“Insegno l’arte di volgere l’angoscia in delizia”, “glorificare”; tutto il senso di questo libro. L’asprezza che è in me l’”infelicità”, è solo la condizione. Ma l’angoscia che si trasforma in delizia è ancora l’angoscia: non è la delizia, non la speranza è l’angoscia che fa male e forse decompone. Chi non “muore” per il fatto di non essere che un uomo sarà per sempre solo un uomo.
Tremante. Restare immobile, in piedi, in un’oscurità solitaria, in un atteggiamento senza gesto da supplice; supplica ma senza gesto e soprattutto senza speranza. Perduto e supplice, cieco mezzo morto. Come Giobbe sul letame, ma senza immaginare nulla, a notte calata, disarmato, sapendo che tutto è perduto.

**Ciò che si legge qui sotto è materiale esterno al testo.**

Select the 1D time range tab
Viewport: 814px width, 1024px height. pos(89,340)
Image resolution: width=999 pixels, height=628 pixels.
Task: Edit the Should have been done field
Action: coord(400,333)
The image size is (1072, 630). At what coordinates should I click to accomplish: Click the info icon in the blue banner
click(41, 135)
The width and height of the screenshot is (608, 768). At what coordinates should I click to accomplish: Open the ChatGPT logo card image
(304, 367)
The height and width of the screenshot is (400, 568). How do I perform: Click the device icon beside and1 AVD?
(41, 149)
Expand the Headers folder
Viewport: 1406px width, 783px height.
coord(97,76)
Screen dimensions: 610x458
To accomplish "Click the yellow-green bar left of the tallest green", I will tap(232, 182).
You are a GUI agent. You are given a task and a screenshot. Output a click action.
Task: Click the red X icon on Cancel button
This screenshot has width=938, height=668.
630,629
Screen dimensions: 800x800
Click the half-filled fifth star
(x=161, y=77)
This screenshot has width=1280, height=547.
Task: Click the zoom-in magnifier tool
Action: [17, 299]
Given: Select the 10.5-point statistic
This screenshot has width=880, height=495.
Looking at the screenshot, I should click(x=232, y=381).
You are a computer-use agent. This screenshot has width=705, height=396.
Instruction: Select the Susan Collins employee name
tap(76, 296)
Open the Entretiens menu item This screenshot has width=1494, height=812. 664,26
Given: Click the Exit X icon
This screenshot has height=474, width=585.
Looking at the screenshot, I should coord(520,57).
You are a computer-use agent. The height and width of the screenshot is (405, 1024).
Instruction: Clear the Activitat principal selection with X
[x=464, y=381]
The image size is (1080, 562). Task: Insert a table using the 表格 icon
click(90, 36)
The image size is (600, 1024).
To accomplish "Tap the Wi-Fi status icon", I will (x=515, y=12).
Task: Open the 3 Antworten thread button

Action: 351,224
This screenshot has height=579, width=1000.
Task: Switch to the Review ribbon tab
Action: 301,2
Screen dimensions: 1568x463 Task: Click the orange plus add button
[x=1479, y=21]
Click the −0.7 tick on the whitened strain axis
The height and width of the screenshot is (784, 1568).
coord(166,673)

A me idiota, Dio parla bocca a bocca: una voce come di fuoco viene dall’oscurità e parla – fiamma fredda, tristezza bruciante – Alla supplica, quando vacillo, Dio risponde (come? Di chi ridere nella mia stanza?...). Io sono in piedi, su cime diverse, così tristemente scalate, le mie differenti notti di terrore si urtano, si accavallano, si congiungono e queste cime, queste notti… gioia indicibile!... mi fermo. Sono? Un grido - cado riverso.